======== Data excerpts
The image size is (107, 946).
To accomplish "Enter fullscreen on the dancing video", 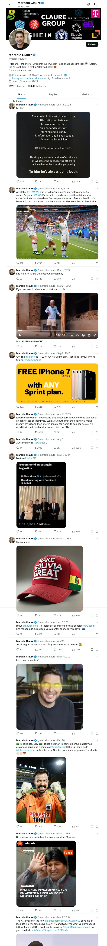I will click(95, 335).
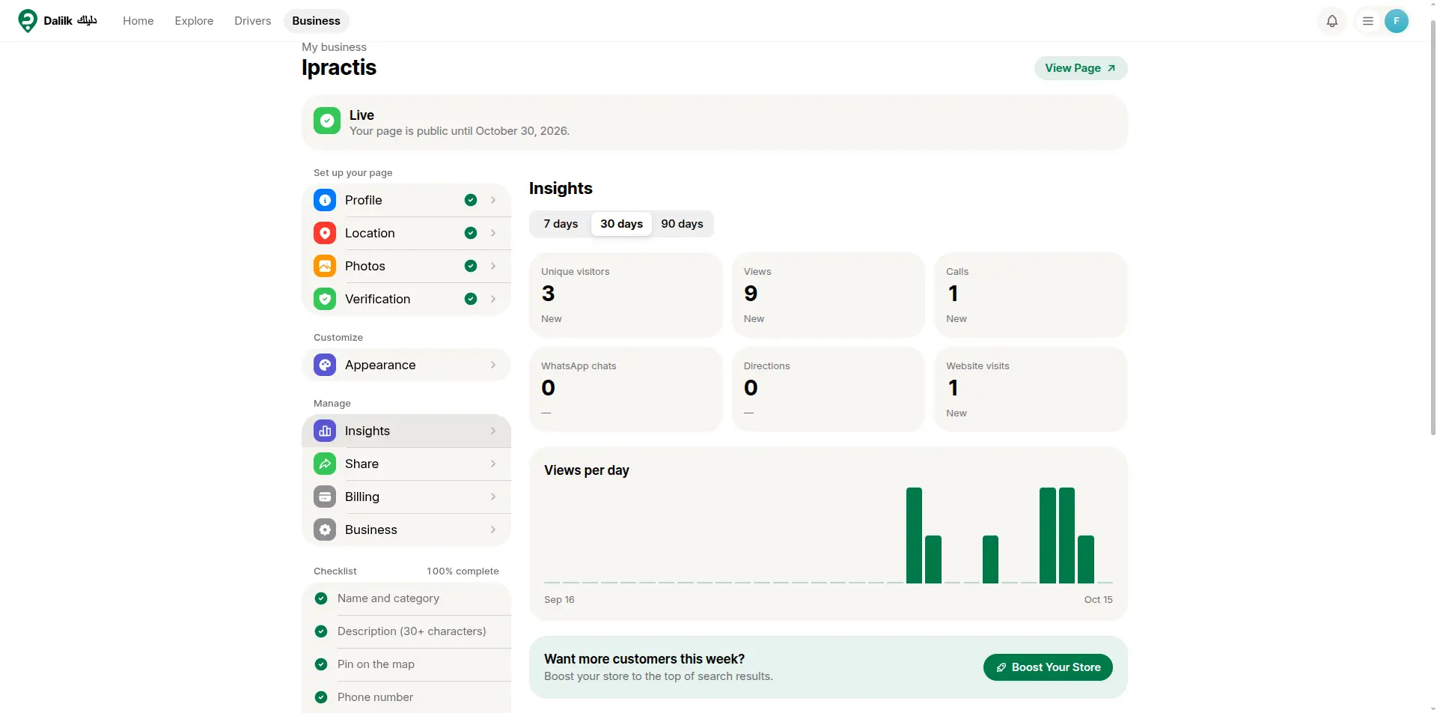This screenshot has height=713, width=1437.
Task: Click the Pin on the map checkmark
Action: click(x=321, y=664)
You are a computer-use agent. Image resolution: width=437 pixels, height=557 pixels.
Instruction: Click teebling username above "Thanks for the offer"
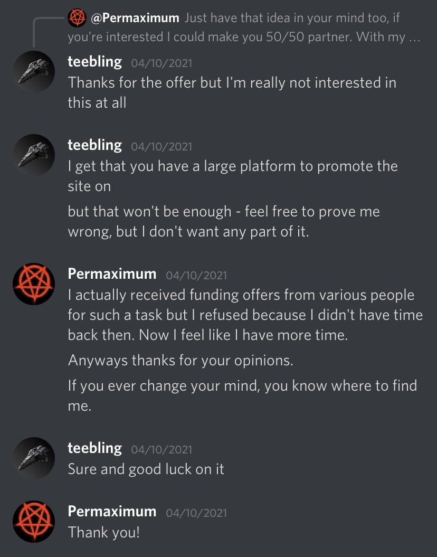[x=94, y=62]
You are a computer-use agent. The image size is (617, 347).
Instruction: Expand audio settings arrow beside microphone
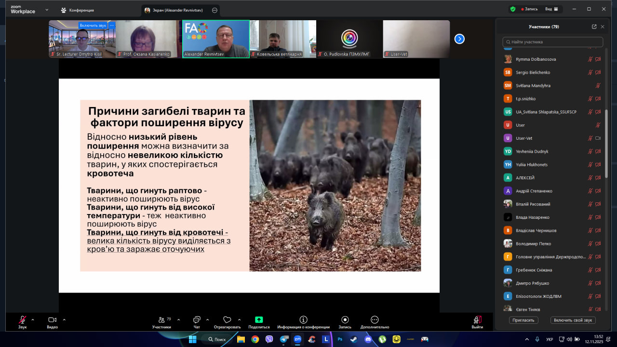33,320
================
#### [Exercise directions]
From the line containing "Instruction: Click teebling" through the final line of the listing, copy every line exactly and nothing else. Skip the pictures.

#### [Exercise answer]
Instruction: Click teebling username above "Thanks for the offer"
[x=94, y=62]
You are a computer-use agent. The image size is (617, 347).
Instruction: Expand audio settings arrow beside microphone
33,320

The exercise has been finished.